I was first drawn to Holacracy through a sense of frustration at repeated cycles of coming together with like-minded people who shared aspirations to transform culture in meaningful ways. Gradually, yet inexorably, I found myself becoming annoyed, paralyzed, or ultimately defeated by the limits of our collective capacity to manifest even a fraction of the noble aims that had initially magnetized our collaboration. Regardless of what was accomplished, it became increasingly painful to keep participating due to my dismay, disappointment, and disbelief at how interpersonal politics and painful meetings throttled the flow of effective action, and drained both my own human capital and that of my friends.
Again and again, I was stunned at the gap between personal development and organizational capacity. These failed experiments appeared in many different contexts of my life, and were extremely confusing, because each iteration involved people who already got along well as friends, shared similar worldviews and goals, and had the best of intentions. Not only did I personally live through many such upheavals, but as the wife of a well-known spiritual teacher who works with other well-known spiritual teachers, I also witnessed similar cycles play out in their lives—and I considered most of them much better equipped than I to weather these storms. Yet even they, the “most highly developed”, got swept away and even drowned at times in the familiar struggles over power, authority, and productivity.
I gradually developed a layer of cynicism to protect myself from the hurt, anger, and sadness I carried from these flawed attempts to organize in service of a higher purpose. How could so many wonderful people, with so much talent and so many skills, fail to break through this morass of politics and personality? I concluded that this phenomenon was just another manifestation of our flawed humanity, and of the disjunct between what we can envision and what we can manifest. I determined that my expectations were too high, and decided I needed to cultivate more patience, humility, and refine my interpersonal skills. I worried about having a bad case of “Boomeritis”—wanting everything to come immediately and easily without putting in the necessary effort over time. Though much of this may still be true about me, it still doesn’t take away the profoundly liberating alternative I’ve discovered through practicing Holacracy, and especially through becoming a partner of HolacracyOne.
Joining HolacracyOne has been utterly catalytic on all levels of my being. Playing politics is not necessary or useful in this system. Instead, I am expected to notice and process tensions I encounter—not to pretend they don’t exist or sweep them under the rug. There is no pressure for me to be like other people. I’m very different, and that’s valued. I don’t have to develop, but it’s happening. I don’t have to be perfect, but I’m improving. I’m clear how authority is held in the roles I fill, and where I need to interface with other roles and incorporate their input—and when I’m not, I bring that tension to Governance. Things get done around here, without drama, and with clarity and regenerative creativity.The esprit de corps is very positive and sustaining—not because we’re uniquely optimistic, but because the system in which we operate is healthy and liberates our energies to flow and function. I feel I’ve entered a healthy family structure—again, not because the “family members” (my other H1 partners) are particularly psychologically intact; like me, they are very human—but because our practice of Holacracy sources our interactions to arise in a clear space, free of baggage and politics.

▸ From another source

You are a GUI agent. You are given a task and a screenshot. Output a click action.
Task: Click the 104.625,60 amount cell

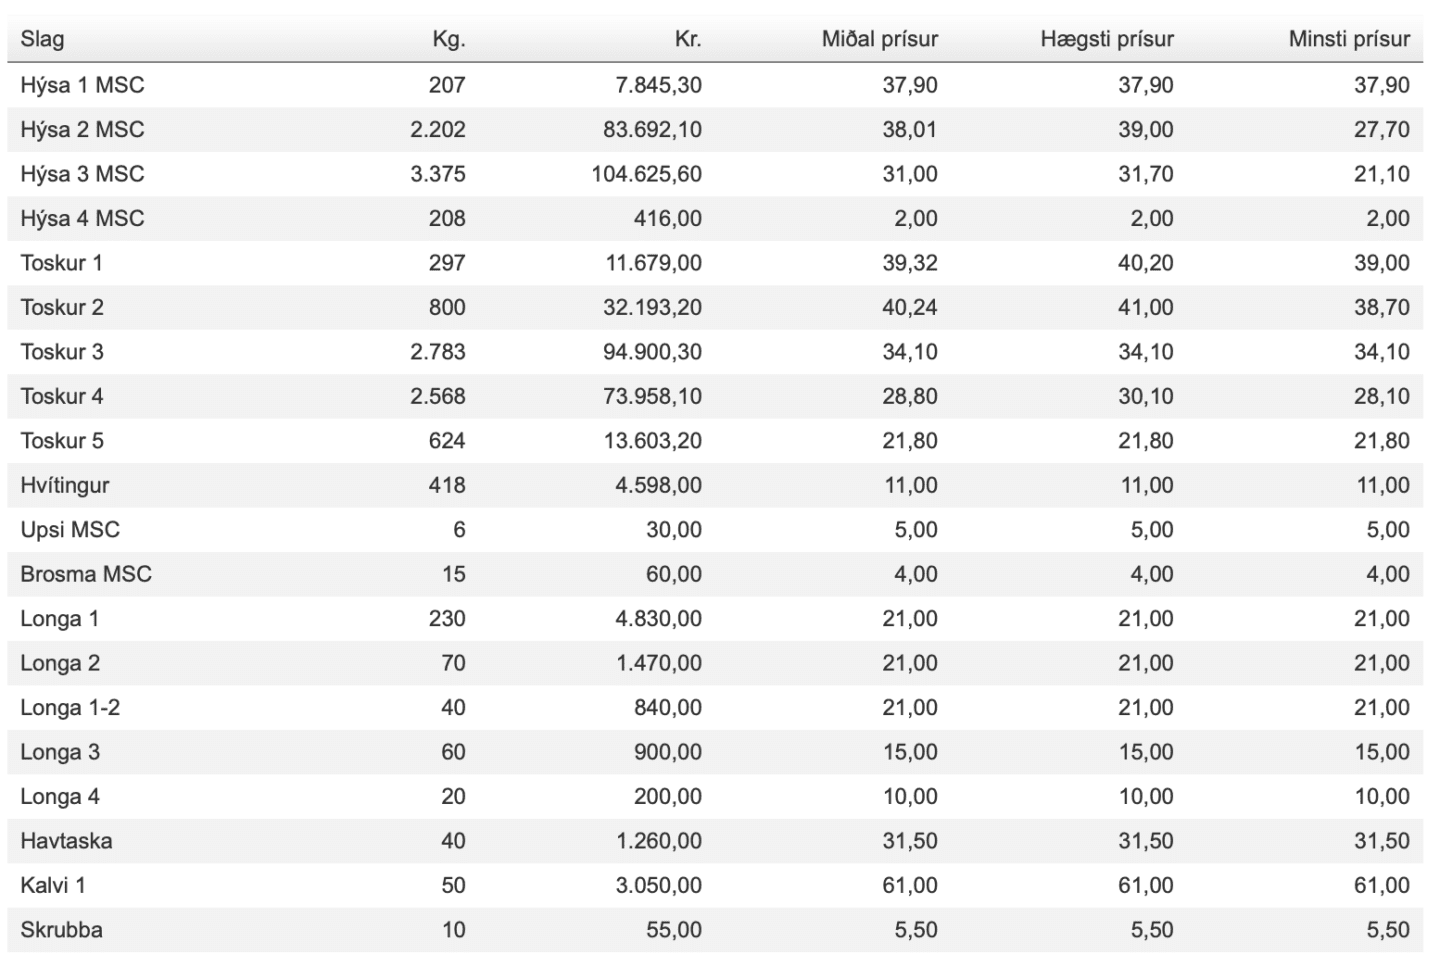pyautogui.click(x=646, y=174)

In the neuroscience of human development, there’s a lot of interest these days in secure attachment. It’s something that children develop when they are raised in a family where they can express themselves, be heard, have appropriate limits set as they develop, and respect the space and limits of others. At HolacracyOne, I’m becoming securely organizationally attached. It’s a profoundly healing psychological as well as organizational experience. I feel more real, grounded, and incarnate. I feel inspired to focus and accomplish more than I ever have. I feel empowered to make decisions, and invited to get support around doing so. I feel totally lit up by the aim I am serving. I am in love, literally in love, with HolacracyOne as an entity, which I see growing day by day and responding admirably to the challenges it faces. I’m impassioned by the meeting processes, overwhelmed by the work, and blown away by the brilliance, compassion, clarity, humor, and equanimity that my H1 partners embody. I am exhausted and energized. It is a supreme paradox in which I am grateful to sit. I feel blessed beyond words.
And that’s still just the tip of the iceberg.